To solve a quadratic equation, it is important to first write it in the standard form. The standard form of a quadratic equation is expressed as \(ay^2 + by + c = 0\). This means you must have all terms on one side of the equation equal to zero, and the equation arranged in the order of degree, from the highest power to the lowest.
This makes it easier to identify the coefficients \(a\), \(b\), and \(c\), essential for using the quadratic formula later. Breaking it down:

• \(a\) represents the coefficient of \(y^2\).
• \(b\) is the coefficient of \(y\).
• \(c\) is the constant term.

In our exercise, the original problem is \(y^2 - 8y = -12\). To convert this to standard form, add 12 to both sides, resulting in \(y^2 - 8y + 12 = 0\). Now, it's clearly in the required format, ready for the next step, which involves identifying the coefficients: \(a = 1\), \(b = -8\), \(c = 12\).

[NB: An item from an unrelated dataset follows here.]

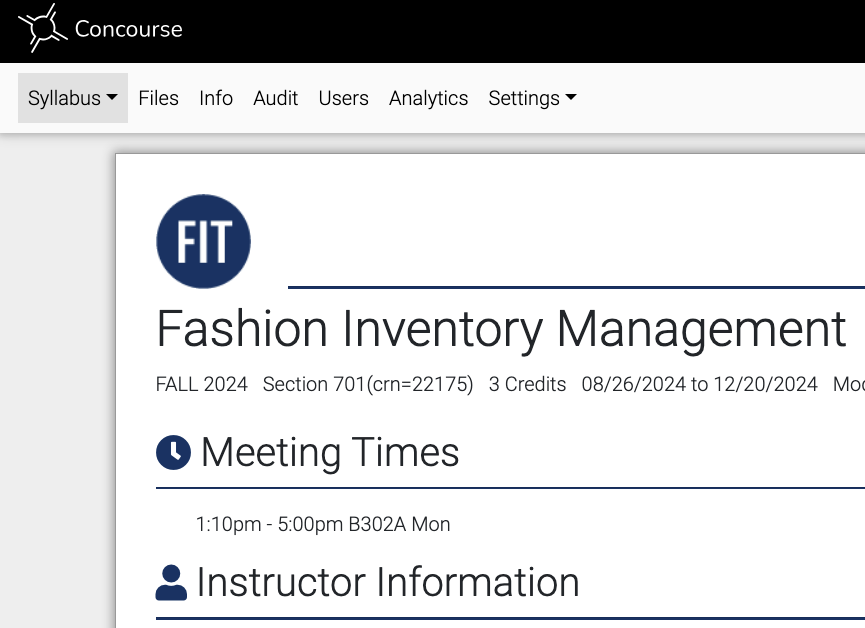865x628 pixels.
Task: Expand the Settings dropdown menu
Action: point(532,98)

The quadratic formula is a powerful tool used to find the roots of any quadratic equation, especially when it can't be easily factored. It is expressed as:
\(y = \frac{-b \pm \sqrt{b^2 - 4ac}}{2a}\).
This formula might seem complicated at first glance, but if you break it down, it becomes a lot simpler:

• The term \(-b\) involves taking the negative of the \(b\) coefficient.
• The discriminant, \(b^2 - 4ac\), determines the nature of the roots. It sits under the square root (radical sign).
• The "\(\pm\)" indicates that there are generally two solutions: one involving addition and the other involving subtraction.

Once you simplify the square root and the expression, you're left with two possible solutions for \(y\).
In practice, this formula helps you find solutions precisely, without needing to graph or guess.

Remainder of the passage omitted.